Теперь – о домашних делах. Я не виноват пред Эв<енсонами>. Я их вовсе не избегал. И сердиты они на меня на то, что я оказываю больше внимания и доверия (по их мнению) Насте и Тулову[278]
, чем им. Накануне Нового года произошел инцидент, еще ухудшивший положение с Н<астей>. Я выпил с Туловым “брудершафу”, а с М.С. не выпил. Признаюсь, что это было неловко с моей стороны. Но я теперь рассеян и для меня такая неловкость возможна. Теперь меня с Настей (и Тулова тоже) совсем холодно принимают. Не знаю, чем загладить свои многочисленные прегрешения… А я Эв-ов вовсе не бежал. Правда мы с Настей уходили в ее комнату читать, иначе невозможно было: у Эв (Ив.) – дети, гости. А С.М. из этого заключила, что Настя моей наперстницей стала. Да, сверх того она еще не может мне простить, что я не так чту ее супруга, как некоторых других, – напр.<имер> Тулова. Но, ведь невозможно всех равно почитать. А у М.С. за последнее время особенно развилась способность к преувеличенной страстности в речах; я не могу реагировать на его увлечения: в этом проявляется нечто вроде порицания. А он страсть как стал увлекаться идеализмами всякого рода. Недавно даже фельетон написал, в котором связал <нрзб> сквернословить: старинная привычка. Не стоит.
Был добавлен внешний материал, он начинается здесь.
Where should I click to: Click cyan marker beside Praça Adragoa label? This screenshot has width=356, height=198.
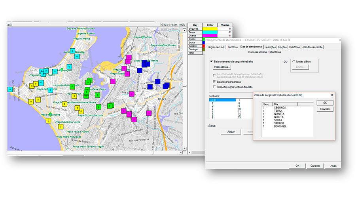[x=72, y=51]
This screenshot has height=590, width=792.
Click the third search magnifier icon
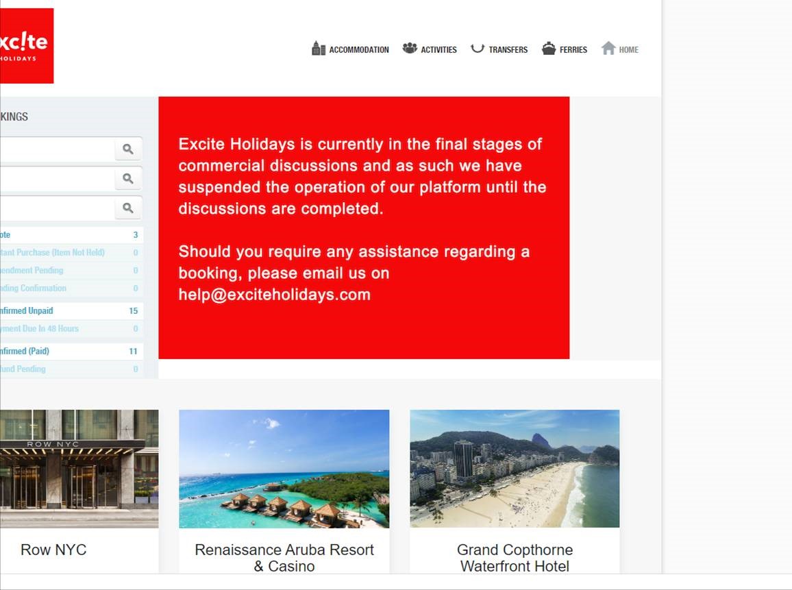coord(128,208)
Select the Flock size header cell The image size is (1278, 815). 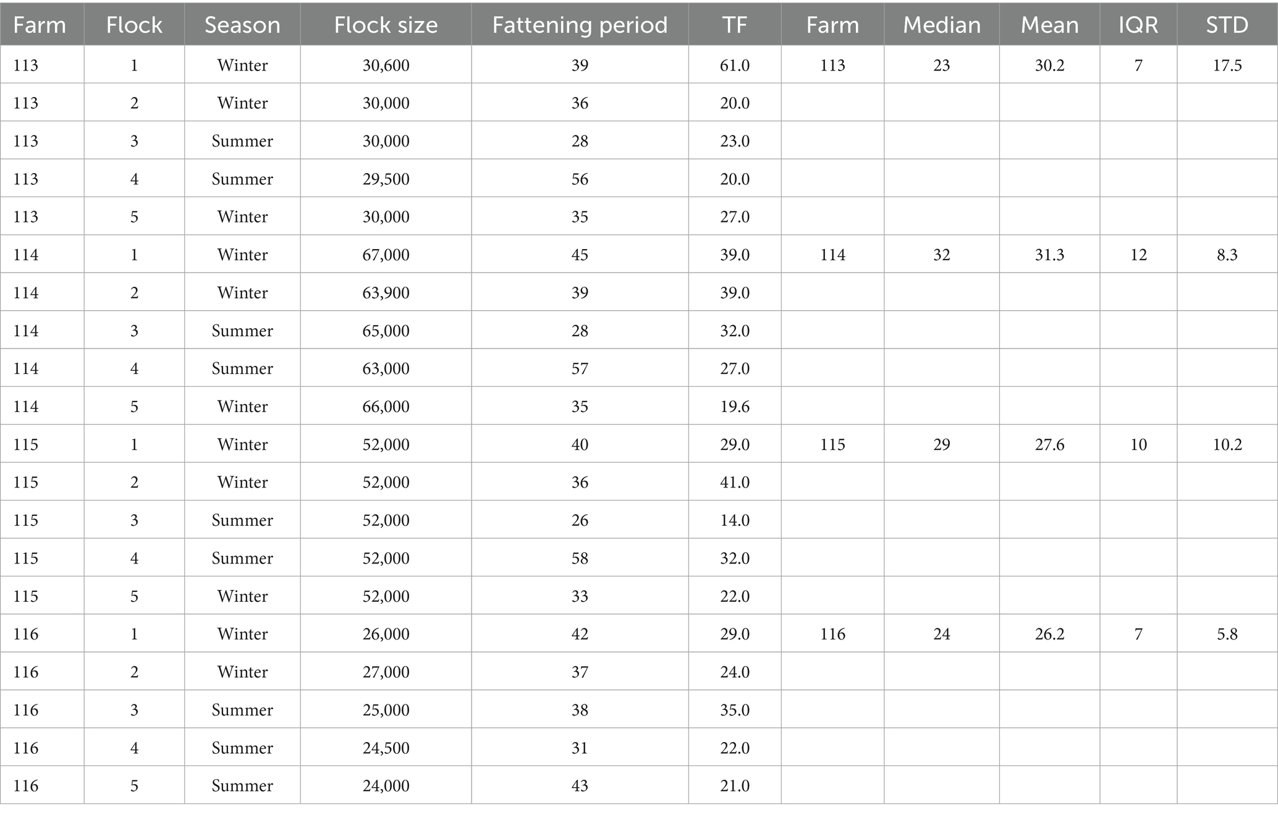pyautogui.click(x=386, y=25)
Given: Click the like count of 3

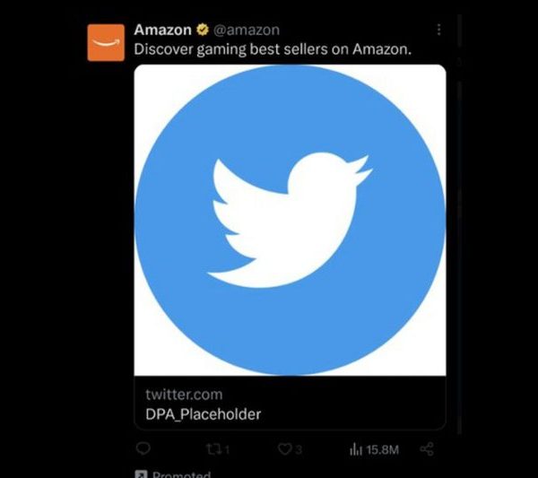Looking at the screenshot, I should click(299, 449).
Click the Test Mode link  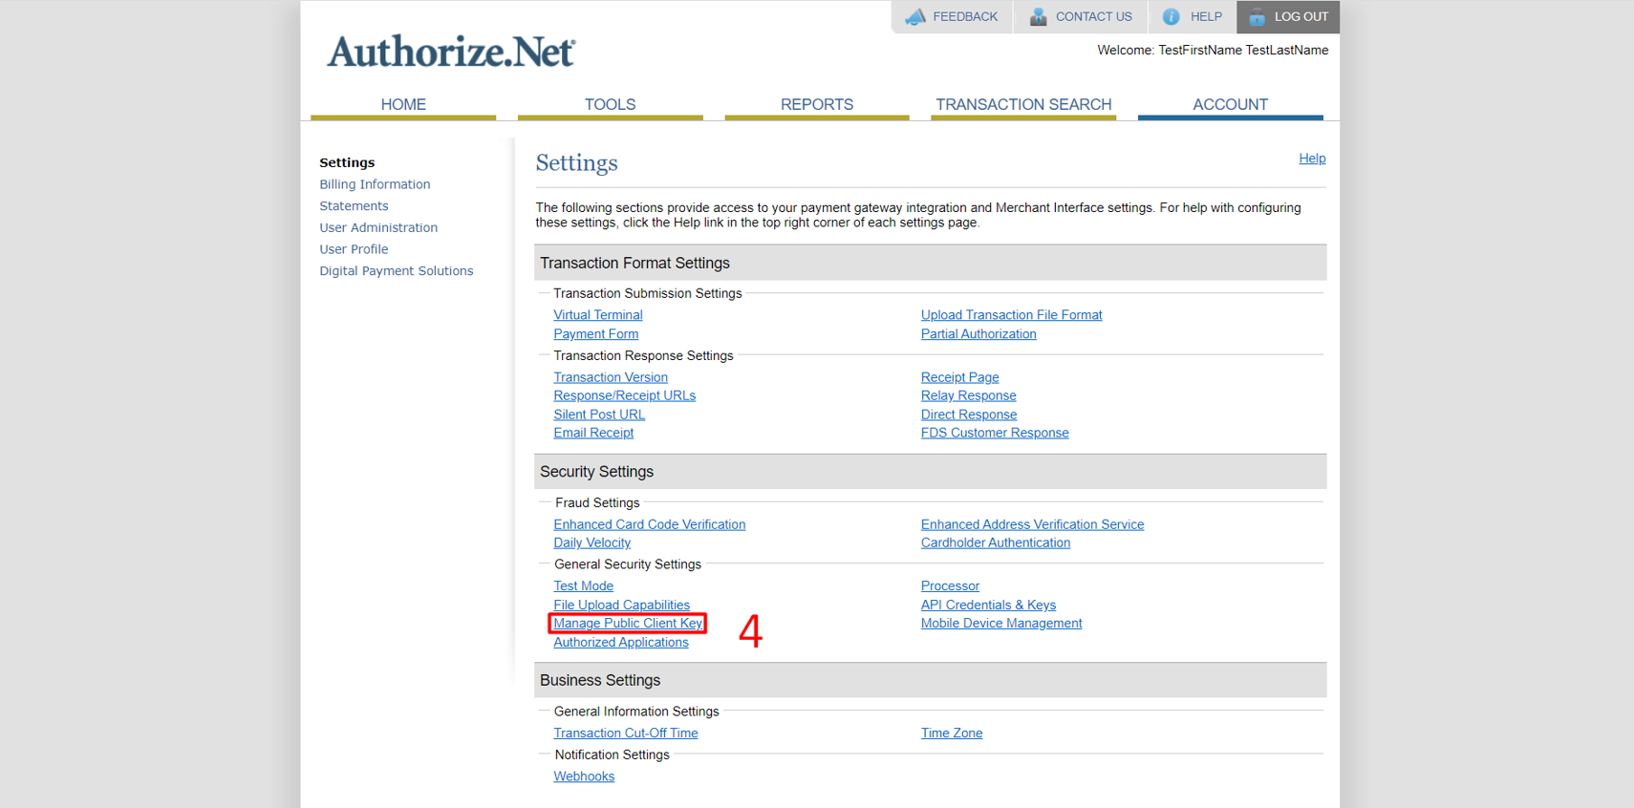[x=583, y=586]
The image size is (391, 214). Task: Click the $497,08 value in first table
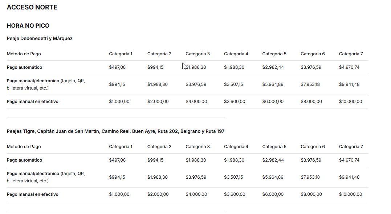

Да и до того ли?О Насте… Я вспоминаю ее слова: “Лучшее дело в твоей жизни, – что ты познакомила меня с Л.И.”. Увы! Я боюсь, что ей придется иначе об этом говорить. Она, кажется, совсем не туда попала, куда бы ей следовало. Она так молода. Явилась сюда с блестящими глазами, с такими
12. Лев Шварцман (Шестов) – Варваре Малафеевой (Малахиевой-Мирович)
[Середина января] 1896
[Киев – Италия]
…когда. Если я согласился взять Настю, то потому, что не мог решиться вслед за одной такой ужасной потерей, понести другую. Я не раз писал Вам, как я привязался к Насте. Думать, что я разбил ее жизнь – было мне невыносимо. И тем не менее наш разрыв был уже решенным делом. Она могла уехать в Воронеж, а я – в Москву (я писал Вам). Но потом все переменилось. Я увидел, что покинуть ее, значит разбить ей сердце. И я покорился необходимости. Не знаю, хорошо ли это или дурно – не для меня, а для Насти. Она все сама Вам объяснит. Теперь она будет со мной месяц или больше в разлуке. Если ей покажется, что она может забыть меня – мы простимся навсегда. Я не стою и того, чтоб иметь возможность работать или жить для другого, дорогого мне, как и Вам ребенка. Я больший грешник, чем Вы. И я знаю, за что казнит меня Бог. И я даже не смею просить пощады. Но пусть бы он меня одного казнил. При чем же Вы тут, при чем Настя? Почему мною отяготил он Вас? Почему Насте нужен я, воплощение несчастия. Но иначе Бог не мог казнить меня. До встречи с Вами я нес свое горе так, что никто и не подозревал ничего. Бывали минуты, часы, когда мне становилось жутко, страшно. Но потом я забывал все, уходил в себя. Так разве это было наказанием. И Бог наказал меня иначе. И это было ужасно. Он заставил меня погубить Вас. Мучить и терзать Вас. Родная, разве Вы можете понять, какой отрадой было бы для меня возможность протянуть Вам руку? Сказать, что я Ваш защитник, что я Вам все дам, чего может желать себе женщина. Вы этого не поймете, если не были в моем сердце. Еще недавно, когда я вернулся из Москвы и застал Ваши телеграммы, смысл которых я не понимал еще, еще недавно я на глазах у шурина своего рыдал над Вами, как женщина. Теперь я уже не рыдаю, как не рыдал никогда до встречи с Вами. Я застыл, как природа в стужу. Мне бывает еще больно, но я уже не обращаю на боль внимания. Я больше не в силах так страдать. От сильной физической боли человек умирает, говорят. От нравственных мук – сходит с ума. И если бы я не застыл, я бы больше не вынес. Теперь я живу чисто умственной и физической жизнью. Я думаю, сплю, ем, пью – но желаний у меня нет. И это меня спасло. Иначе Вам не к кому было писать Ваши письма, дорогая моя. Я давно был бы где-нибудь в сумасшедшем доме. Но Бог поддержал меня иначе. Он не дал успокоиться, но послал бесчувственность. И за это нужно быть благодарным, если моя жизнь еще нужна кому-нибудь.